Of course, Tyson and Jones said differently:
“Not a real fight? We got Mike Tyson versus Roy Jones,” Tyson had said at a press conference, according to the AP. “I’m coming to fight, and I hope he’s coming to fight, and that’s all you need to know.”
“Who goes in the ring with the great, legendary Mike Tyson and thinks it’s an exhibition?” Jones had said. “Twelve-ounce gloves? No headgear? Really? This is an exhibition? Come on, bruh. Be real.”
They were selling the show, banking on the fact that buyers would enjoy whatever happened in the ring, as they were likely purchasing because of *who* was in the ring.
You should expect Tyson and Paul to follow a similar blueprint in the buildup. Although this is on Netflix, available without additional charge for the streaming service’s subscribers, they know that marketing this as a half-assed exhibition would lessen the number of viewers, limiting Netflix’s return on its investment.
Tyson and Paul don’t want to overpromise, though, nor will they want to underdeliver. They want this to be a show without it being, well, for show.
That’s not to say we shouldn’t have some worries. Anyone taking punches to the head can get badly hurt. A 58-year-old is in even more danger, even if that person is a former heavyweight champion, and even if that former heavyweight champion is taking on an opponent with far less experience.

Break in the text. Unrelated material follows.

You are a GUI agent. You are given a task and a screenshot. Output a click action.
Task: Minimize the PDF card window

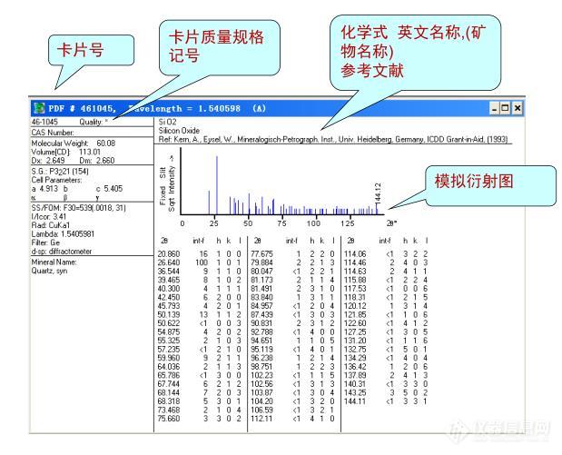click(x=518, y=107)
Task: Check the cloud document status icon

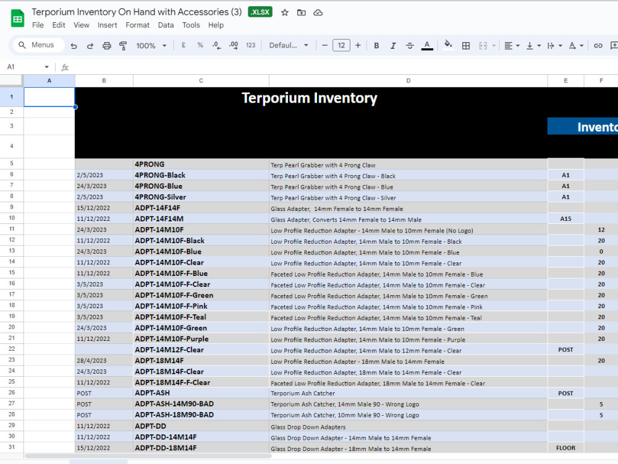Action: 318,12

(Similarly, we don’t want to see a novice boxer get badly hurt. The devastating knockout that Anthony Joshua scored last week over mixed martial arts’ top heavyweight, Francis Ngannou, felt better once we knew that Ngannou was going to be OK, aside from the immediate aftermath of that concussion.)
Yes, Paul is the fighter who couldn’t beat Tommy Fury — an untalented boxer who is more famous for being half-brother to Tyson Fury and for being on reality television — and the same fighter who’s been preying on weak pro opposition while otherwise developing in front of our eyes.
However, his opponent, this old Mike Tyson, isn’t the Mike Tyson of old. He’s not even the Tyson who fought Jones three-and-a-half years ago. He has a phenomenal physique for a man his age, even more impressive when you recall how much weight Tyson had gained during the deep depression of his initial years in retirement.
No amount of brief, well-edited training footage with pads and heavy bags — the same thing that captivated viewers ahead of the Jones pay-per-view — can show us whether Tyson can take a clean punch with cruel intentions behind it landing flush to the head, or whether his body can hold up to the rigors of an extended fight.
Hopefully we won’t need to know.
Hopefully Tyson and Paul can thread the needle, walk the tightrope, do whatever cliché you feel fits best to describe an entertaining fight that is more entertainment than true fight, but doesn’t have so little fight that it stops truly being entertaining.
Go into this with the right expectations and you likely won’t be disappointed. We know the who and the why, the when and the where. We may not yet know exactly what Tyson vs. Paul will bring on July 20. But having a good idea of what we’re getting into with it will help us with what we wind up getting out of it.